I have assembled a new Phenom II machine with a Phenom II X4 965 BE processor, 6 GB RAM, ASUS motherboard, onboard Video sharing the main memory.
I am running a multithreaded program with different number of threads. I have set thread priority to maximum, cpu affinity, schedulling policy to FIFO, but the program takes double the time that it takes to run on a Turion X2 RM-72.
The Phenom version of the program is compiled in 64 bits running on Linux OpenSuse 11.2 64 bits, while the Turion version is compiled in 32 bits running on Linux OpenSuse 11.1 32 bits with PAE extension.
For the Turion version I have found that a 6 threads configuration gave me the best result, this would make me assume I should use 3 threads per core, however on the Phenom using from 2 to 16 threads I got the same time result which is double the time the Turion version took with 6 threads.
Any thoughts ?
just to add some more info.
I added a GeForce GT240 video card and this was NOT the problem. I tried to run a parallel program for matrix multiplication in C on both machines and the Phenom was incredibly faster.

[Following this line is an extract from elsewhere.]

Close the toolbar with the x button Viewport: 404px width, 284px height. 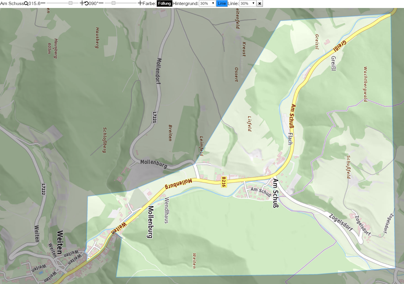click(260, 4)
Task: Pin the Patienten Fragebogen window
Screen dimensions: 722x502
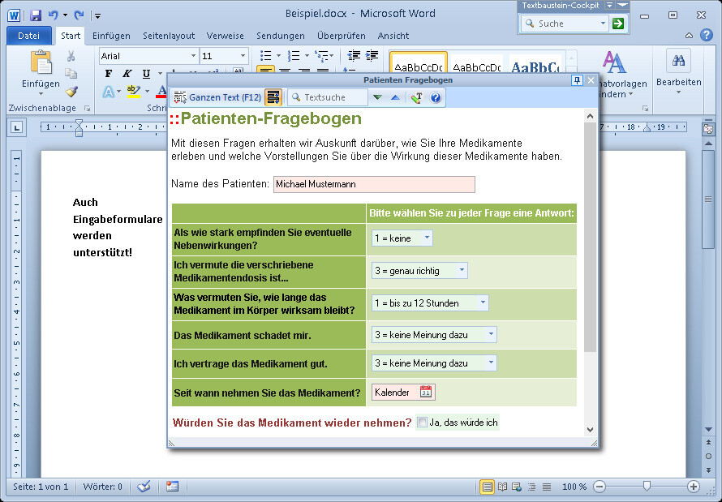Action: (x=577, y=79)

The problem, however comes when I try to run my project, an environment that runs non-compiled programs in parallel.
when comparing two Athlon Turion X2 processors with different clocks, the greater clock got better performance, but the Phenom processor is 2 times slower than the Turion X2 for this tipe of application.
any thoughts ? any help ? Is there any specific architecture characteristics on the Phenom processors that could make it behave like this ? if so, how can I overcome this problem?
Well, no, I didn't try to run a 32bit version of the app.
let me try to explain the app, it is a parallel implementation of a interpreted language's virtual machine, so that I use pthreads over multicore to allow the programmer to explore real parallelism.
However the code is running better on a Turion based binary. I have tried the 64 bits version both on a Turion and on a Phenom machines, and the Turion was better, also, the 32bits Turion version was better than the 64 bits Phenom.
Well... Didn't helped much... Could you post the code of the benchmark?
I know you probably already checked this, but... Have you looked at the actual clock the Phenom II is running?
By the app described and performance numbers I believe it has something to do with memory access patterns.